Он отодвинулся от нее, одернул плащ, взял себя в руки, встал, обнял ее за плечи и очень ласково притянул к себе. Теперь они оба полусидели на краю стола.
— Я не знаю, как сказать тебе, — прошептал он.
Она смотрела на него с непереносимым доверием.
— Ведь у нас теперь не будет друг от друга секретов, правда? — спросила она — пробормотала — и попыталась выдавить улыбку.
«Я так не хочу иметь от тебя никаких секретов, — молча умолял он, — но моя жизнь по сравнению с твоей была длинной, и мне придется объяснить тебе такие многослойные древние тайны. Я не хочу, чтобы ты думала, будто мне на сапоги налипла глина».
Не отрывая от него взгляда, она накрыла его лежавшую на столе руку своей. Но он видел, как она мечется в догадках, и отвел глаза. Затем посмотрел на ее белую руку и глубоко вздохнул.
— Твой отец прав. Мне нужно рассказать тебе кое-что еще, — сказал он громче, заглушая гулкие удары собственного сердца, — если я хочу быть до конца честным. Но это не должно ничего изменить в наших отношениях, — добавил он, чувствуя, что нужные слова приходят — красноречие отчаяния, позолотившее его речь. — Он хочет, чтобы я рассказал тебе о своем прошлом. Но сперва я должен сказать тебе — нас объединил наш выбор. Мы с тобой — ты и я — решили, как строить жизнь. Это наше настоящее и наше будущее, совместное. Долой все, что каждый из нас оставил в прошлом. У нас обоих темное начало.

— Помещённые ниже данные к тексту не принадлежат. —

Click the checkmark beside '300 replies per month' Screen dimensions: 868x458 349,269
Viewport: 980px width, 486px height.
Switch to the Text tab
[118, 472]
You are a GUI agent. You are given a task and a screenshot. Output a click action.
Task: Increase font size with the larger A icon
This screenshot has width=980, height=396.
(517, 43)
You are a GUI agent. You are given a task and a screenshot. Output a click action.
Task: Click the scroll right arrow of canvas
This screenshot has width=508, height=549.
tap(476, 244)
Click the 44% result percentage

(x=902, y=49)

Она кивнула, слегка смутившись, но доверчиво, с улыбкой.
— Ты хочешь рассказать мне о женщинах, которых любил? — спросила она. — Я не возражаю.
— Нет. — Он покачал головой. — Ты помнишь игру, которой я научил вас, когда вы были детьми? Про принцев из Тауэра? — спросил он. — С нее начинается книга твоего отца.

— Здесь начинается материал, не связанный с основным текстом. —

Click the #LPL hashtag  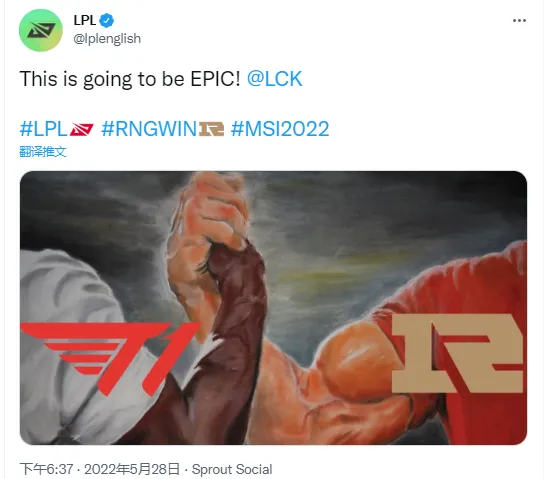[x=43, y=129]
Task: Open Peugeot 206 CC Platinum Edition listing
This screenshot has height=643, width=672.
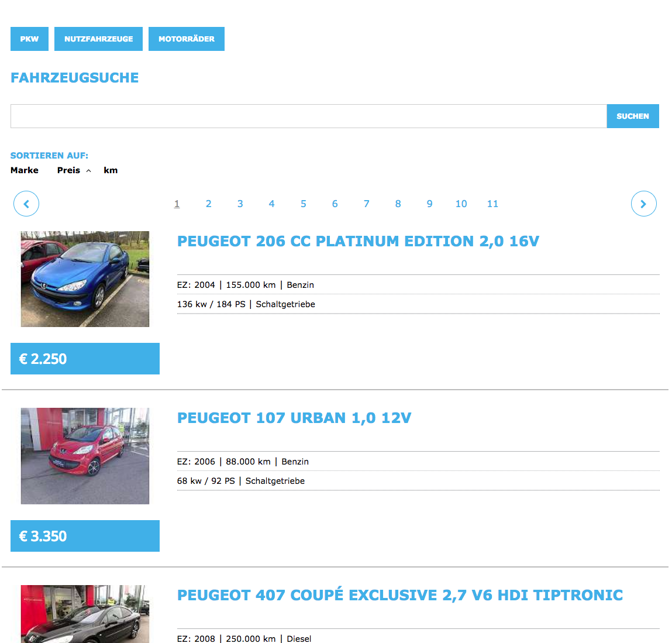Action: [x=358, y=241]
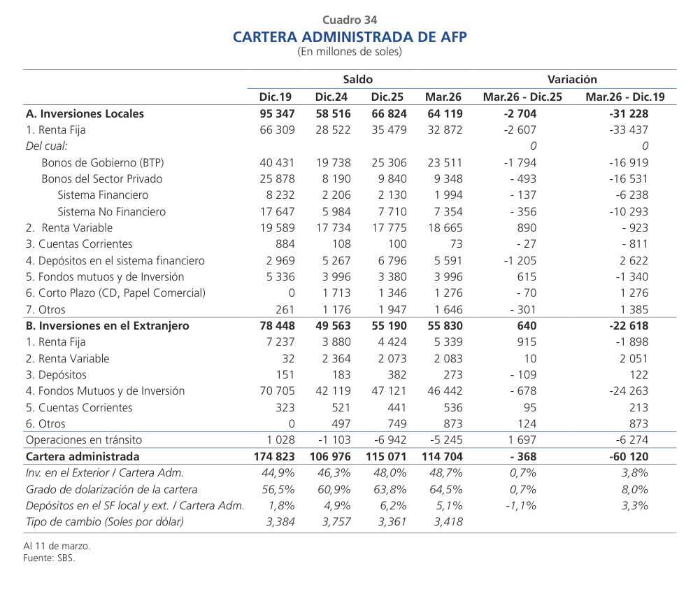Select the "(En millones de soles)" subtitle

[x=350, y=52]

— Принцы, которых убил Ричард. — Она подхватила знакомую школьную тему и хотела вытащить из него улыбку светлым воспоминанием о прошлом. — Коварный свирепый Ричард. Целуя человека, замышлял его убийство.

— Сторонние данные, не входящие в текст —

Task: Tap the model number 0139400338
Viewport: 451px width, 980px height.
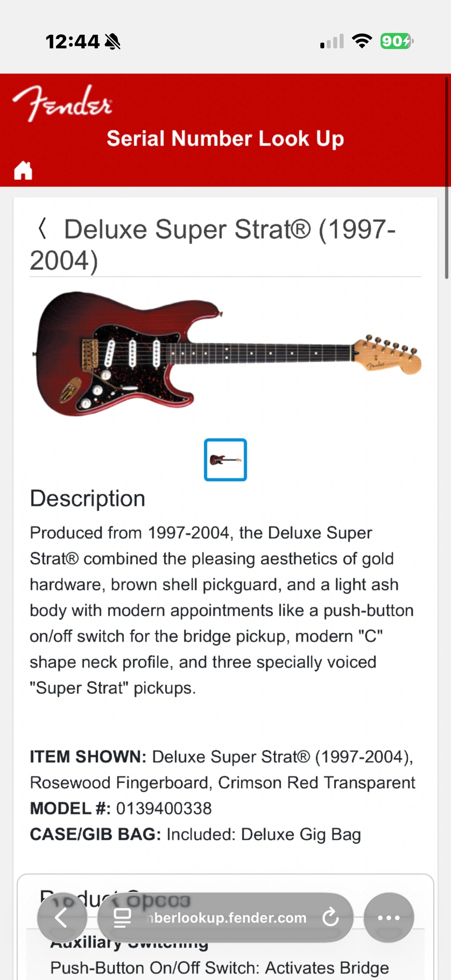Action: point(164,808)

Нет, не то. Он не знал, с чего начать. Он уже столько времени не вел откровенных разговоров. Почти никого не осталось в живых, а остальным не нужно ничего объяснять. Следовало подойти как-то иначе.
— Моего брата звали Эдуард.
— Да, — ответила заинтригованная Мег. — Я знаю. Сэр Эдуард Гилдфорд.
— Тебя не удивляет, почему у него другое фамильное имя?
Он не сразу понял, что начал рассказ, что теперь остается только закончить его и что, может быть, если он сумеет все правильно объяснить, ситуацию удастся спасти. Она пожала плечами. Она не понимала, почему он спрашивает ее об этом.
— Ваша мать вышла замуж во второй раз? — несколько нетерпеливо спросила она.
— Нет, — быстро ответил он, опустив глаза. — Это не его имя. Не фамильное имя, под которым он вырос.
Он почувствовал, как она напряглась.
— Так его звали сэр Эдуард Клемент? — спросила она, как будто ставя диагноз.
— Нет. — Он закрыл глаза. — Плантагенет. Его звали Эдуард Плантагенет.
Все остановилось, кроме крови, стучавшей у него в ушах. В комнате стало тихо и тесно. Его лоб покрылся испариной. Он почти не дышал. Наконец поднял глаза и заглянул в ее освещенные свечой глаза. Она смотрела на него, открыв рот.
— Принц из Тауэра? — еле слышно спросила она. Он как-то очень неловко кивнул. — А ты? — выдохнула она почти без голоса.
— А я Ричард. Когда я был мальчиком, меня называли герцогом Йоркским.
Я решила, что он сошел с ума, что горе вывихнуло ему разум. А может, он только что выдумал эту дикую сказку, чтобы не рассказывать мне чего-то более страшного. А может быть, и то и другое. А может быть, я просто не знала, что обо всем этом думать. У меня кружилась голова. Я поняла только, что, когда он произнес эти два имени, ему стало легче. Он встал со стола и повернулся ко мне. Он казался еще выше обычного, как будто у него с души свалился камень, а в глазах, неотрывно смотревших на меня, читался даже какой-то вызов. «Теперь думай что хочешь», — говорили они, но вместе с тем: «Верь мне».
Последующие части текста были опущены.